MADRID, 25 (OTR/PRESS)

Vivimos tiempos oscuros en los que están ocurriendo acontecimientos que nunca imaginamos. Rubalcaba dice que el discurso de Rajoy pregonando nuestras ingentes dificultades económicas es una estrategia de comunicación puesta en marcha con el único objetivo de que el presidente del Gobierno, ocurra lo que ocurra, siempre quede bien. Ojalá fuera así. Ojalá se tratara de algo calculado, de una ensoñación del Gobierno, de una conspiración diabólica para tenernos asustados y por tanto reversible cuando el presidente considerara oportuno para sus intereses.

Ojalá fuera así, porque significaría que todo es un mal sueño inducido por unos estrategas perversos. Pero no, vivimos tiempos oscuros. Se viven en las casas de los españoles en las que muchas previsiones se han hecho añicos, en el ánimo de muchos jóvenes «suficientemente preparados» sin atreverse a hacer planes de futuro porque el presente se les agota en el constante envío del curriculum, y en muchos padres que ya tienen la certeza de que sus hijos no van a vivir mejor que ellos. De los tiempos oscuros se sale, pero nunca imaginamos vivir lo que estamos viviendo porque se trata de algo más profundo que una crisis de liquidez o del problema que supone un déficit desbocado. No, estamos en los albores de un nuevo tiempo, de un nuevo estilo de vida, de una forma distinta de encarar el presente e imaginar el futuro. En estos tiempos nuevos, que vendrán a continuación de los tiempos oscuros, habrá otros referentes, la escala de valores probablemente será distinta y más nos vale no poner resistencias estériles. «La España que hemos conocido no volverá» dijo Rajoy en el debate de investidura y tiene razón porque los ciudadanos de a pie y no tan de a pie lo sentimos en nuestras carnes y lo vivimos en nuestras casas.

Puestos a referir lo que nunca imaginamos, ¿alguien podía imaginar hace tres o cuatro años el paseíllo de Urdangarin y lo que ello supone para la Corona?. Pues aquí está una realidad inimaginable que afecta -se quiera o no- a una institución como es la Monarquía que desde hace meses vive un auténtico via crucis y que se plasma en los periódicos, en las tertulias y en no pocos libros. No hay dique -ni debe haberlo- que pare la veda abierta que ha puesto en cuestión la ejemplaridad exigible y que, en gran medida, se daba por supuesta.

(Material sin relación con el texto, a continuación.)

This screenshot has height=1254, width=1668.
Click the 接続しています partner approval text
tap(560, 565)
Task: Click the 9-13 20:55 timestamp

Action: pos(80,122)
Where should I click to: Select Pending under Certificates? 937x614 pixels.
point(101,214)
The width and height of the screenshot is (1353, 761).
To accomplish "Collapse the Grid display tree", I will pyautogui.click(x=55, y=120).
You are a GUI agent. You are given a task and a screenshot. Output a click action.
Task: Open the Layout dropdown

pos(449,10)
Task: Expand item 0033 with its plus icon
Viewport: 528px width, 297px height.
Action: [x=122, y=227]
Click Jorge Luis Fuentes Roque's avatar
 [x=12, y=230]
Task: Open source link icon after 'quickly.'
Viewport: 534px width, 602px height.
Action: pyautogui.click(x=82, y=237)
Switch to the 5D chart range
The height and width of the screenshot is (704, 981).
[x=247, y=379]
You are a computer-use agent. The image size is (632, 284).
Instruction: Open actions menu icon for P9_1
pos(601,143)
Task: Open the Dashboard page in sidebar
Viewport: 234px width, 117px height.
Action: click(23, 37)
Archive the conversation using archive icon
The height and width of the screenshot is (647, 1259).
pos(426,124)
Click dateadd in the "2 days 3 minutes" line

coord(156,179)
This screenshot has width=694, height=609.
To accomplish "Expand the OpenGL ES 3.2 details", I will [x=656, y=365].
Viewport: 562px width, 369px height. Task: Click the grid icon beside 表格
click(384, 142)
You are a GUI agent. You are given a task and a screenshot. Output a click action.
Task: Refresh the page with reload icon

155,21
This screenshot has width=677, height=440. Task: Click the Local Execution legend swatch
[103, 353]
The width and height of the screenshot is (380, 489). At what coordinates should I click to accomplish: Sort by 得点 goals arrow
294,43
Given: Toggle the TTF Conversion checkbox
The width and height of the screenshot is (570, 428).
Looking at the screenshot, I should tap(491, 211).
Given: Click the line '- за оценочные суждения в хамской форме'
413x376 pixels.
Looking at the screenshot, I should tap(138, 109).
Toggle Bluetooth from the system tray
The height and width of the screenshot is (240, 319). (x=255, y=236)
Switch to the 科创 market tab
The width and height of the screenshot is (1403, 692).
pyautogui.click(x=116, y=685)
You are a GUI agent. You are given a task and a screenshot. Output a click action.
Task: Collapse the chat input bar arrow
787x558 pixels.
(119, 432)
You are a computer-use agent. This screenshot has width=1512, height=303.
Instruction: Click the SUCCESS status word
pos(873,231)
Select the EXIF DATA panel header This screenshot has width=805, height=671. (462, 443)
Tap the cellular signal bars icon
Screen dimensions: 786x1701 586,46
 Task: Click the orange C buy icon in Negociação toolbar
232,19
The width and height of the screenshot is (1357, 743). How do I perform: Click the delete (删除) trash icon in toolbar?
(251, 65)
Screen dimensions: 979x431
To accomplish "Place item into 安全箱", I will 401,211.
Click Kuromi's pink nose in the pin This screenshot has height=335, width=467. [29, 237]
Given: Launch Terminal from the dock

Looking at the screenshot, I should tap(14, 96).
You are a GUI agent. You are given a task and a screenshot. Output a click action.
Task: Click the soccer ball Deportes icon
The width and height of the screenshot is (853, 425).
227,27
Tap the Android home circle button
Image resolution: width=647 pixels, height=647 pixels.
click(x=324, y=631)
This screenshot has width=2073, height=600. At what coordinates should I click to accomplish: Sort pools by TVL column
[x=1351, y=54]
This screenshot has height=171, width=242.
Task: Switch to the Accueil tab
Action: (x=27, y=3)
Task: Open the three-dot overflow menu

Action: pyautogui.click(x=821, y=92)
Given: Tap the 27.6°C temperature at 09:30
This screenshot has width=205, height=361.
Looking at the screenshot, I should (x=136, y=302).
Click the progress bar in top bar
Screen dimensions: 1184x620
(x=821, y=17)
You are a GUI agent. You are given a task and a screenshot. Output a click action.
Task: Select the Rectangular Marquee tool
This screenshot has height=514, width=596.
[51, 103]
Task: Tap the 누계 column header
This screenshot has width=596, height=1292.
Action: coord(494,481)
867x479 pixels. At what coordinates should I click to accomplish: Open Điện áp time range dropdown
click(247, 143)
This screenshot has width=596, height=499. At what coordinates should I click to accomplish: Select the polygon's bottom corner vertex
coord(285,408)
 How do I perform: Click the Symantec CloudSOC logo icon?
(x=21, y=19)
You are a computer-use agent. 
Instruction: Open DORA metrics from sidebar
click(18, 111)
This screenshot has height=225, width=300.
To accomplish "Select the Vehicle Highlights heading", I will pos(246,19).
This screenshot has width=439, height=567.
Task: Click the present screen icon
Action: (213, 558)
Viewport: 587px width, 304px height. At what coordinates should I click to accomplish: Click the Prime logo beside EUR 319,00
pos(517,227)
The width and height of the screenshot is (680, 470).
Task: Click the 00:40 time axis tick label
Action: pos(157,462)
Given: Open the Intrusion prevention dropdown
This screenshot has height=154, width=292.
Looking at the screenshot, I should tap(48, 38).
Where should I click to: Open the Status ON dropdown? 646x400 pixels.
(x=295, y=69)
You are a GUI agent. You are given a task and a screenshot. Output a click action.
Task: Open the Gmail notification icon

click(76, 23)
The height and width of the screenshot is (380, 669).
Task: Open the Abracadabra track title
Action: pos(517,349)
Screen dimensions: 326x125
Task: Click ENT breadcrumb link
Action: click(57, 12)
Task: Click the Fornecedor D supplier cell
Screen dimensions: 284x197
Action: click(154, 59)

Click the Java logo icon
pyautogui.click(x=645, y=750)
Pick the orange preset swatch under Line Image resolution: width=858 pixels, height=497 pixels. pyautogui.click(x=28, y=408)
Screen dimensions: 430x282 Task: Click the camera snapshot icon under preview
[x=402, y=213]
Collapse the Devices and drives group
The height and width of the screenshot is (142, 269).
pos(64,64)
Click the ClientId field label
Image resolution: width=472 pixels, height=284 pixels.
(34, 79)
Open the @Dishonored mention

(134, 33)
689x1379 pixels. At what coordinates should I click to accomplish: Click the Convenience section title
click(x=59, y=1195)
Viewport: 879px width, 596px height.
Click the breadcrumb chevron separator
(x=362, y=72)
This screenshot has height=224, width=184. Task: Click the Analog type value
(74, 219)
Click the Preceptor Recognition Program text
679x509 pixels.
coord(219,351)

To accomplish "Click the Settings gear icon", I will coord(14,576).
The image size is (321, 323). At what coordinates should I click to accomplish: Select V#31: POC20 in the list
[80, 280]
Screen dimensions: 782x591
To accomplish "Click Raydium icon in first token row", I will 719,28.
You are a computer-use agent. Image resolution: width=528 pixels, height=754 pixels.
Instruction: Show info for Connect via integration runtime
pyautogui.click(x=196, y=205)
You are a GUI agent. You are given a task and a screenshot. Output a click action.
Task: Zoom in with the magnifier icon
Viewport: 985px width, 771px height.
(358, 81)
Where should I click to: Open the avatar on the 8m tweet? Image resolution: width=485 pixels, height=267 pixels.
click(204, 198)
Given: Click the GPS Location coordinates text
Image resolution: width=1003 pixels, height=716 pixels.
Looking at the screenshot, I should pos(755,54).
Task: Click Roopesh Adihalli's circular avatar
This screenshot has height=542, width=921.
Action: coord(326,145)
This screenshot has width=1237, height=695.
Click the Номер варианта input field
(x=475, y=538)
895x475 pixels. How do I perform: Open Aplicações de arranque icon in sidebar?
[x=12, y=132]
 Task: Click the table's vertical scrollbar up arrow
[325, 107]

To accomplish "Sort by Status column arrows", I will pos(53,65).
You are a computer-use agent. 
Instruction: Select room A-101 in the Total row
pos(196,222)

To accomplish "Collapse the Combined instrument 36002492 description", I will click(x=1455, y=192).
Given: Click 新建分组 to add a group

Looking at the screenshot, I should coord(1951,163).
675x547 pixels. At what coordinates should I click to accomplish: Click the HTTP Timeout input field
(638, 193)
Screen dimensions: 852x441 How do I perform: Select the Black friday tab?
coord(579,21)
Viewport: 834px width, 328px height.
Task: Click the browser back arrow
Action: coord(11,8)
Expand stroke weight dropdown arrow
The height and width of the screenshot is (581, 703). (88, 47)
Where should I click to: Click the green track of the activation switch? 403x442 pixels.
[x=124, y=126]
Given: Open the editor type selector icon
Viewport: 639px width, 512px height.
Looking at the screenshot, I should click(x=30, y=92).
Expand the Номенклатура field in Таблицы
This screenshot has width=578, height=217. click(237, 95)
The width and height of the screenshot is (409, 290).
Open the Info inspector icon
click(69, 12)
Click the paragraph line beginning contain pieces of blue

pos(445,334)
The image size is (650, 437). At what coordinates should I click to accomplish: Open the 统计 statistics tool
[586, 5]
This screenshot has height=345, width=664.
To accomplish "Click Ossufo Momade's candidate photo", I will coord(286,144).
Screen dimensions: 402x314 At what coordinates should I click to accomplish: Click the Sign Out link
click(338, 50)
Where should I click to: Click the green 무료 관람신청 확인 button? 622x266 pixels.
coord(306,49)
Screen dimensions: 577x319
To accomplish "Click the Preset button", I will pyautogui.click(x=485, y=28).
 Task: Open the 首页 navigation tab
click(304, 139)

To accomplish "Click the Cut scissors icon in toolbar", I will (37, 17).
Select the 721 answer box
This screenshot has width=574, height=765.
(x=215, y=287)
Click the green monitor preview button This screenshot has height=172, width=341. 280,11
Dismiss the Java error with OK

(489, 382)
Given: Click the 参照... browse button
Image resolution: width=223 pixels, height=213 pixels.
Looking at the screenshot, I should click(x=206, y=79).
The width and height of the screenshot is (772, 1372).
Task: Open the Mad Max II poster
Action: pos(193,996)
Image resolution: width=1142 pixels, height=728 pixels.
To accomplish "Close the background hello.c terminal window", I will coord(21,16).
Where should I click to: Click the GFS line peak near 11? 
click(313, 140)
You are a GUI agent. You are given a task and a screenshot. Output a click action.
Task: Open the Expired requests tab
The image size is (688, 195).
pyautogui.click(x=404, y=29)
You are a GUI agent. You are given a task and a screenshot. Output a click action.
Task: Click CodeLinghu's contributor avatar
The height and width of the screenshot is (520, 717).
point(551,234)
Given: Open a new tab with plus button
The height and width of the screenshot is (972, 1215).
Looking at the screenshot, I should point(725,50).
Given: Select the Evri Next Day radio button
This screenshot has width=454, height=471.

Pues no, no hay que dar nada por supuesto, ni nada por seguro. Hay quienes sostienen que poco a poco vamos perdiendo derechos. No me atrevo a discutirlo pero lo que si es seguro y cierto es que las certezas se han diluido, están en camino de extinción y tengo para mi que nada de lo que nos está ocurriendo nos lo habíamos imaginado.